Covering and Packing
- Circular
coverage constants. How big must N equal disks be in order to
completely cover the unit disk? What about disks with sizes in
geometric progression? From MathSoft's favorite constants pages.
- Covering points by rectangles.
Stan Shebs discusses the problem of finding a minimum number of
copies of a given rectangle that will cover all points in some set,
and mentions an application to a computer strategy game.
This is NP-hard, but I don't know how easy it is to approximate;
most related work I know of is on optimizing the rectangle size for a cover
by a fixed number of rectangles.
- Equilateral
triangles. Dan Asimov asks how large a triangle will fit into a
square torus; equivalently, the densest packing of equilateral triangles
in the pattern of a square lattice.
There is only one parameter to optimize, the angle of the triangle to
the lattice vectors; my answer
is that the densest packing occurs when
this angle is 15 or 45 degrees, shown below.
(If the lattice doesn't have to be square, it is possible to get density
2/3; apparently this was long known, e.g. see Fáry,
Bull. Soc. Math. France 78 (1950) 152.)
Asimov also asks for the smallest triangle that will always cover at least
one point of the integer lattice, or equivalently a triangle
such that no matter at what angle you place copies of it on an integer lattice,
they always cover the plane; my guess is that the worst angle is parallel
and 30 degrees to the lattice, giving a triangle with 2-unit sides
and contradicting an earlier answer to Asimov's question.

== Data extract ==
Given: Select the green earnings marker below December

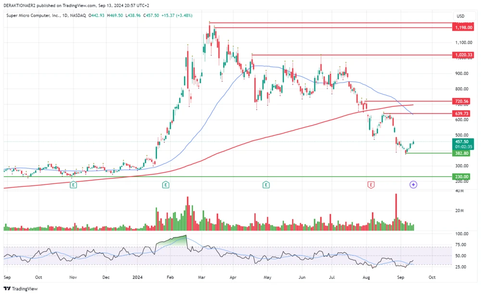Looking at the screenshot, I should (73, 184).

== Problem ==
Continue the covering and packing notes above, starting right after their last sentence.

== Reply ==
- Erich's
Packing Page. Erich Friedman enjoys packing geometric shapes into
other geometric shapes.
- Filling space with unit circles. Daniel
Asimov asks what fraction of 3-dimensional space can be filled by a
collection of disjoint unit circles. (It may not be obvious that this
fraction is nonzero, but a standard construction allows one to construct
a solid torus out of circles, and one can then pack tori to fill space,
leaving some uncovered gaps between the tori.) The geometry center has
information in several places on this problem, the best being an
article
describing a way of filling space by unit circles (discontinuously).
- Hales,
Honeybees, and Hexagons. Thomas Hales proves the optimality of
bees' hexagonal honeycomb structure. Ivars Peterson, Science News Online.
- Hyperbolic packing of convex bodies.
William Thurston answers a question of
Greg Kuperberg, on
whether there is a constant C such that every convex body in the
hyperbolic plane can be packed with density C. The answer is no -- long
skinny bodies can not be packed efficiently.
- Kelvin conjecture counterexample.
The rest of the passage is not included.